[PATCH] D15559: [SCEVExpander] Make findExistingExpansion smarter

Wed Jan 20 21:19:48 PST 2016

flyingforyou added inline comments.

================
Comment at: lib/Analysis/ScalarEvolutionExpander.cpp:1863-1864
@@ -1838,4 +1862,4 @@
     if (!match(BB->getTerminator(),
-               m_Br(m_ICmp(Pred, m_Instruction(LHS), m_Instruction(RHS)),
-                    TrueBB, FalseBB)))
+               m_Br(m_ICmp(Pred, m_Instruction(LHS), m_Value(RHSV)), TrueBB,
+                    FalseBB)))
       continue;
----------------
mzolotukhin wrote:
> I don't understand why we need to break symmetry in this code. Anyway, if we do this, we should either add an assert that the opposite situation never happens, or properly handle both cases. The fact that we've only seen one case is not a justification for not handling the other one.
> 
> IOW, why can't LHS be Value, and RHS be Instruction?
I think LHS can be Value. But what I know is above pattern can cover most of cases.


```
    if (match(BB->getTerminator(),
               m_Br(m_ICmp(Pred, m_Value(LHSV), m_Value(RHSV)), TrueBB,
                    FalseBB))) {
      dbgs() << "m_Value(LHSV), m_Value(RHSV) pattern\n";
      if (match(BB->getTerminator(),
                 m_Br(m_ICmp(Pred, m_Instruction(LHS), m_Instruction(RHS)), TrueBB,
                      FalseBB)))
        dbgs() << "m_Instruction(LHS), m_Instruction(RHS) pattern\n";
      else if (match(BB->getTerminator(),
                 m_Br(m_ICmp(Pred, m_Instruction(LHS), m_Value(RHSV)), TrueBB,
                      FalseBB)))
        dbgs() << "m_Instruction(LHS), m_Value(RHSV) pattern\n";
      else
        dbgs() << "unknown(LHS), unknown(RHS) pattern\n";

    }
```

When I test above code, I can't find "unknown(LHS), unknown(RHS) pattern\n" on building big benchmarks programs including LLVM itself.



|m_Value(LHSV), m_Value(RHSV) pattern |50650
|m_Instruction(LHS), m_Instruction(RHS) pattern|30178
|m_Instruction(LHS), m_Value(RHSV) pattern |20472

So I think it's no necessary to consider `LHS `is `Value` now.

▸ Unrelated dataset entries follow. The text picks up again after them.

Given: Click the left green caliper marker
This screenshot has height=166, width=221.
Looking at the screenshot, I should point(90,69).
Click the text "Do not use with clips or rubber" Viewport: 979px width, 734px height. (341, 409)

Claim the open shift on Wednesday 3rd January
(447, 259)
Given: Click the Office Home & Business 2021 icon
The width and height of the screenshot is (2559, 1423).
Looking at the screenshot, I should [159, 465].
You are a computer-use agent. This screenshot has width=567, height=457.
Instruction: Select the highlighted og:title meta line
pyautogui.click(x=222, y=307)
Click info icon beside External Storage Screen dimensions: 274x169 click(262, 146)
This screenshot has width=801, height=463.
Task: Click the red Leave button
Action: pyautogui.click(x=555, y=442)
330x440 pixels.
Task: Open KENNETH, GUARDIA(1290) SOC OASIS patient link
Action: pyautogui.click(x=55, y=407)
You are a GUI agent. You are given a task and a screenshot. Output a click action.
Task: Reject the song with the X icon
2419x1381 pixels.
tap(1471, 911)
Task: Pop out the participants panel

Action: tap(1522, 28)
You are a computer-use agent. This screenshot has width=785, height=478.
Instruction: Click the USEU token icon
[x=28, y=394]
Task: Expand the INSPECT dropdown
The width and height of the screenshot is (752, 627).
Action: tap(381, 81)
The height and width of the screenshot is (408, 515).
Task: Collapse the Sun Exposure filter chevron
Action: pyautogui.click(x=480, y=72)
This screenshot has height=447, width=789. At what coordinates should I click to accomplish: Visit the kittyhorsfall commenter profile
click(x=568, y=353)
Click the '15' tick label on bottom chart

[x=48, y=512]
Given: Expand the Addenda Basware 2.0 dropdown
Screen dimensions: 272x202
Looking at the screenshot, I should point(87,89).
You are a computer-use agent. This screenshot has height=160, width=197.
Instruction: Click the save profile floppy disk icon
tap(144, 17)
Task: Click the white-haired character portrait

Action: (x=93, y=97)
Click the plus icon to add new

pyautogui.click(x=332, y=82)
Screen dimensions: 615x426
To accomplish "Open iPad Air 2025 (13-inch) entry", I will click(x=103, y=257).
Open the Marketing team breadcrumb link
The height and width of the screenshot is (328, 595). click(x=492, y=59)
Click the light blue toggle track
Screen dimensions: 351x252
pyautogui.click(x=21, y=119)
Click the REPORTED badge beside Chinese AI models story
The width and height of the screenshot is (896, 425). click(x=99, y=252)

Actually, we don't make compare instruction likes `cmp constant, reg`...

================
Comment at: lib/Transforms/Utils/LoopUnrollRuntime.cpp:346-347
@@ -343,4 +345,4 @@
   //  extra iterations = run-time trip count % (loop unroll factor + 1)
   Value *TripCount = Expander.expandCodeFor(TripCountSC, TripCountSC->getType(),
                                             PreHeaderBR);
   Value *BECount = Expander.expandCodeFor(BECountSC, BECountSC->getType(),
----------------
mzolotukhin wrote:
> This should be in the same patch, otherwise the change will only paper over the issue, and lead to actually worse code in the end. If `expandCodeFor` isn't updated, it'll fail to reuse the existing value, so it'll generate yet another division. The idea of the patch is to teach SCEV to reuse existing expressions, not just hack around the high cost of division. The division should still be considered expensive, so we definitely shouldn't generate redundant ones.
> 
Michael, I am not an expert of SCEV. I think you might want to get review from Sanjoy.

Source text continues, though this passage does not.